### Goal of the exercise
Turn the entries starting at the line with "Task: Click the previous" and ending at the line with "(x=383, y=396)" into a Markdown table with the columns Row and Entry line. Give one numbered row per line and skip blank lines.

● ● ● ●

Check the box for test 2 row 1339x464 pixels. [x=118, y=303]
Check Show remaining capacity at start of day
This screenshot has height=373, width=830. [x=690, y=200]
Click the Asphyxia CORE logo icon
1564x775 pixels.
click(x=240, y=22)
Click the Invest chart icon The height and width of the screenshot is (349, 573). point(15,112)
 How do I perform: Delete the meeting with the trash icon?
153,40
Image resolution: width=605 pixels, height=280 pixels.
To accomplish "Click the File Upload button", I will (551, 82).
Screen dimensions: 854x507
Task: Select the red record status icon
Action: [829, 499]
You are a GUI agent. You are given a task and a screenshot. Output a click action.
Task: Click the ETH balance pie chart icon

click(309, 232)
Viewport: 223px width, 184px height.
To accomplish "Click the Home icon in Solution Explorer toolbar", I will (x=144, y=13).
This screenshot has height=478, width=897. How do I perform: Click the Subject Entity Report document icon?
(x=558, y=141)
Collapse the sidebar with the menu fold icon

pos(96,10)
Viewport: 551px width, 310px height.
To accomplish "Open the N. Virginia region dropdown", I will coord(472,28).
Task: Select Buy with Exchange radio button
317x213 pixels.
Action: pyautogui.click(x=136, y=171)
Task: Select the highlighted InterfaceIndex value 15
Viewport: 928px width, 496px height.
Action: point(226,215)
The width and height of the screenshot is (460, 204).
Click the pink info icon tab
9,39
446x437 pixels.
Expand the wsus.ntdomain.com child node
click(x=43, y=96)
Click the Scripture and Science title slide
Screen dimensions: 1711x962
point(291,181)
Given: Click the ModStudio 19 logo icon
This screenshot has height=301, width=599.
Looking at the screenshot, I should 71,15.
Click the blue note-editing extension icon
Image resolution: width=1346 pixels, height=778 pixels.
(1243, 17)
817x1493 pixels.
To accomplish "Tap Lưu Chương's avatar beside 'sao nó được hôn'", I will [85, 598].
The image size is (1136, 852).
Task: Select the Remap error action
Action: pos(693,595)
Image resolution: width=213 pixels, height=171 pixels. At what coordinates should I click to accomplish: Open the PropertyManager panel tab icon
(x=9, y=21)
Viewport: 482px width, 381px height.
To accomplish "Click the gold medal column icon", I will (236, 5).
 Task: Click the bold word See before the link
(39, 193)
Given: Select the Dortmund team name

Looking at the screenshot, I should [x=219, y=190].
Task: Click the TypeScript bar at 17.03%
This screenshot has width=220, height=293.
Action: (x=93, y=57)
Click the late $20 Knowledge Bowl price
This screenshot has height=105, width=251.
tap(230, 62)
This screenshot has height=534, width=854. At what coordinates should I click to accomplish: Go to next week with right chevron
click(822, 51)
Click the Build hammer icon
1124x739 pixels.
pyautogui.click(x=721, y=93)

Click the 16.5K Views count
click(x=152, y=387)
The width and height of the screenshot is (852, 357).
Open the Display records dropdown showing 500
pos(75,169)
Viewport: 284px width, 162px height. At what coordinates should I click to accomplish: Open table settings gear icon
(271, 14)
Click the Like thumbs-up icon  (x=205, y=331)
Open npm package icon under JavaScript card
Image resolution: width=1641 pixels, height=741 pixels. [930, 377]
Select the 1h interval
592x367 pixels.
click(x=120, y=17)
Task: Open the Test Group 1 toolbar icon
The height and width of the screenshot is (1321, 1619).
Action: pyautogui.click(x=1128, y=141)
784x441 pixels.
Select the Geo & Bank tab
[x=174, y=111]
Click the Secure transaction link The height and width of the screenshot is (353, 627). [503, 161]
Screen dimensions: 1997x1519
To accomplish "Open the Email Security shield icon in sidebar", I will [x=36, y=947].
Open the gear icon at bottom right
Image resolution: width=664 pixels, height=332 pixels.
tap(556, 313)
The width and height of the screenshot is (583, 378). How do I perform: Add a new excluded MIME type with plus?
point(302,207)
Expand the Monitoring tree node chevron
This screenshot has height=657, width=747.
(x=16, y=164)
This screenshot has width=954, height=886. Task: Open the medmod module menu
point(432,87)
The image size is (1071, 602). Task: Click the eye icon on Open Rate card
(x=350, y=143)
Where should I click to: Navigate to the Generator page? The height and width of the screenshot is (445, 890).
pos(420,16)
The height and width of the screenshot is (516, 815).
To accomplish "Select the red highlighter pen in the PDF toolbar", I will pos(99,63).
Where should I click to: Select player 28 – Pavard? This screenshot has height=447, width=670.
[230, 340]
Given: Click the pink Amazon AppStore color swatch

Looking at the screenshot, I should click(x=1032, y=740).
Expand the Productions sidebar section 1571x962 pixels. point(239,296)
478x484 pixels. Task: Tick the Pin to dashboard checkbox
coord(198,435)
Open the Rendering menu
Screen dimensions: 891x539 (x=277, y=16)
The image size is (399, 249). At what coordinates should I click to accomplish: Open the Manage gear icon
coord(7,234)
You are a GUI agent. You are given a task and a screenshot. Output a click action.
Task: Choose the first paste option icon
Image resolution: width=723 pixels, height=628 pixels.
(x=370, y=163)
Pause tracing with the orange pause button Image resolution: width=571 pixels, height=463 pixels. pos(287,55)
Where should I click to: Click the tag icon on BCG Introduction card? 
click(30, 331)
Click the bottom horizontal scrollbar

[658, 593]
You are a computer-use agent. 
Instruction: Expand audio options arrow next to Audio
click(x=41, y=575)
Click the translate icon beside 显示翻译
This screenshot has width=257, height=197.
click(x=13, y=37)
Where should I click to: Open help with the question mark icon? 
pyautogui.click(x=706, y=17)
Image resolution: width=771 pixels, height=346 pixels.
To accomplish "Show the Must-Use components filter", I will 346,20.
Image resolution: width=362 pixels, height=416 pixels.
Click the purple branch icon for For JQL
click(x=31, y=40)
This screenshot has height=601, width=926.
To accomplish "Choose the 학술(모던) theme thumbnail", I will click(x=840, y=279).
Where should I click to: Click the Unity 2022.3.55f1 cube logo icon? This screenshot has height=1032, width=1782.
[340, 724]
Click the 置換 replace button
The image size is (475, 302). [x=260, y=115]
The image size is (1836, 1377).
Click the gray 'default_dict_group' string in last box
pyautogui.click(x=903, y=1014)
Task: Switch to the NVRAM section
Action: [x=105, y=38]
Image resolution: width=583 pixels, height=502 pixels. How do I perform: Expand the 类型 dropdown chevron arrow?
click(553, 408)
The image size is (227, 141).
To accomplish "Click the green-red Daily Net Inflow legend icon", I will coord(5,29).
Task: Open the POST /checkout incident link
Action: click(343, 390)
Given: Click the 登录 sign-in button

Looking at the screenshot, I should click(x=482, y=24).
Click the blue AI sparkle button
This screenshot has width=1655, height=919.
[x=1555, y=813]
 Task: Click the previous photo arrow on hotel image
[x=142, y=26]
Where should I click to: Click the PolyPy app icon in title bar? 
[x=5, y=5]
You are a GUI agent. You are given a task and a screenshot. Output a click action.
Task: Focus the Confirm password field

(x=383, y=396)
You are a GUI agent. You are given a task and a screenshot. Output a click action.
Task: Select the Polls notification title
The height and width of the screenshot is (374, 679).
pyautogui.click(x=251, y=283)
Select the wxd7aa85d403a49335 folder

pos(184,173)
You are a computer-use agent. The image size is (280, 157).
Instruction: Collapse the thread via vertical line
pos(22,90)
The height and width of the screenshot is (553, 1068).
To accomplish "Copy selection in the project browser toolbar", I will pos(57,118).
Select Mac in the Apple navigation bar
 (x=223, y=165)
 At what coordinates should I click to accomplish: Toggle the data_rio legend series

● ● ● ●

### In response
| Row | Entry line |
|---|---|
| 1 |  Task: Click the previous photo arrow on hotel image |
| 2 | [x=142, y=26] |
| 3 | Where should I click to: Click the PolyPy app icon in title bar?  |
| 4 | [x=5, y=5] |
| 5 | You are a GUI agent. You are given a task and a screenshot. Output a click action. |
| 6 | Task: Focus the Confirm password field |
| 7 | (x=383, y=396) |